After PETA Complaint, Feds Cite Circus for Lack of Veterinary Care, Unsafe Housing
For Immediate Release:
May 22, 2014
David Perle 202-483-7382
Las Vegas – Following an official complaint by PETA based on a citizen’s report that at least one camel at the Las Vegas–based Ramos Bros. Circus was suffering from an apparent medical condition, the U.S. Department of Agriculture (USDA) cited the circus for failing to have an up-to-date veterinary program, to trim camels’ and llamas’ overgrown hooves—an often painful condition—and to house animals safely, among other violations of the federal Animal Welfare Act.
“The authorities have confirmed what members of the public keep reporting to PETA: that animals are suffering at Ramos Bros.
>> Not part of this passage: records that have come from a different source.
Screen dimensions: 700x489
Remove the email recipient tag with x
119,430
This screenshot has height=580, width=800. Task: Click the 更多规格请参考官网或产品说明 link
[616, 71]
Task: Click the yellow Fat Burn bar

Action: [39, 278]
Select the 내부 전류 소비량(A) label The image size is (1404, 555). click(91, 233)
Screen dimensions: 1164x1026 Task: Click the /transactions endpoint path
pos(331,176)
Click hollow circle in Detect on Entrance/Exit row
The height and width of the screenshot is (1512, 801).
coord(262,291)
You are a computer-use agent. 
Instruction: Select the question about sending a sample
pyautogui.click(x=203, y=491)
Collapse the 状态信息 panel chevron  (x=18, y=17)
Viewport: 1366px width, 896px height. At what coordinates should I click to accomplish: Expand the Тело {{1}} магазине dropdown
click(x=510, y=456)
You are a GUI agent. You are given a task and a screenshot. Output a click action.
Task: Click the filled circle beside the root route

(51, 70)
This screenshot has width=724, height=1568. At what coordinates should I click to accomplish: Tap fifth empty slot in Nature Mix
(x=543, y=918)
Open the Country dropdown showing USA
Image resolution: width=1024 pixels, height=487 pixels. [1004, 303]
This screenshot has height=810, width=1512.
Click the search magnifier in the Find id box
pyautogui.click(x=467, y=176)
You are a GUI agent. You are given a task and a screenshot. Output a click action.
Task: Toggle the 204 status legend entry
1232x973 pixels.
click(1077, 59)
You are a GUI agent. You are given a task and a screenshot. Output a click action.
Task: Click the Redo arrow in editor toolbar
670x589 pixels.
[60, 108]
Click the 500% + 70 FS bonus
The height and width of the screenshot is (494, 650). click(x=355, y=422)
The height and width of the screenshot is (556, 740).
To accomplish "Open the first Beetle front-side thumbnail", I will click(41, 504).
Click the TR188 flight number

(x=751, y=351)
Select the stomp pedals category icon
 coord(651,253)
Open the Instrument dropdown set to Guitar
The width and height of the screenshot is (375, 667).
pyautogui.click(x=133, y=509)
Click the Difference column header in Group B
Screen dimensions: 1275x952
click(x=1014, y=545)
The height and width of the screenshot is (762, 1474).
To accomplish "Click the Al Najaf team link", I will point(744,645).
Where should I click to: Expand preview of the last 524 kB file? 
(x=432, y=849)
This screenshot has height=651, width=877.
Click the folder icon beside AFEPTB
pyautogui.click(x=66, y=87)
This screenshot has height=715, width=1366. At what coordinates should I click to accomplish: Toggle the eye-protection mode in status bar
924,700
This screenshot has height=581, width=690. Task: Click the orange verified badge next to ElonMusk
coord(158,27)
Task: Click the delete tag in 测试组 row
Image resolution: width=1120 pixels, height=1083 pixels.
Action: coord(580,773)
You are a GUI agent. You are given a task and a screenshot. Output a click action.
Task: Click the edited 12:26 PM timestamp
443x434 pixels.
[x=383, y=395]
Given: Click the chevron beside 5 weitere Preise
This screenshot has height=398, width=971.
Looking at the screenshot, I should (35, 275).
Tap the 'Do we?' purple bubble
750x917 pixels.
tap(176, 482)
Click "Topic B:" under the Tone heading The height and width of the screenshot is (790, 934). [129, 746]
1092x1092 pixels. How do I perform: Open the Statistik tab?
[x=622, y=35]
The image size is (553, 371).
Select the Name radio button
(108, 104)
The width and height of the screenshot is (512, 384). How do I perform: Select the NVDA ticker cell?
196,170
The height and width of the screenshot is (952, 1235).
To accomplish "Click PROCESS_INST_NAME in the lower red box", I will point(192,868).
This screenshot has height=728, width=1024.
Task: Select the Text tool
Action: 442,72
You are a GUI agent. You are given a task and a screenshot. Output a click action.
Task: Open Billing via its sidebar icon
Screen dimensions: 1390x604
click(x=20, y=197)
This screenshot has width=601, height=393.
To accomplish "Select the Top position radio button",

Circus,” says PETA Foundation Deputy General Counsel Delcianna Winders. “PETA is urging everyone who cares about animals to refuse to buy a ticket to any circus that exploits them for profit.”
According to the April 17 USDA report, which just became publicly available, Ramos Bros. has not updated its veterinary-care program since 2010. The USDA further noted that, among other issues, the circus was traveling without alerting the agency—making it difficult for it to inspect the animals—and that animals were housed in enclosures with rusty, broken fences.
Past action against Ramos Bros. includes an official warning in January 2013 after a camel was allowed to escape and head toward traffic, endangering herself and the public. PETA has received numerous recent reports from the public regarding animals suffering at Ramos Bros., including camels with apparent cattle-prod burn marks and infections on their legs, a camel who had a seizure during a performance, and dogs kept in a trailer without air conditioning.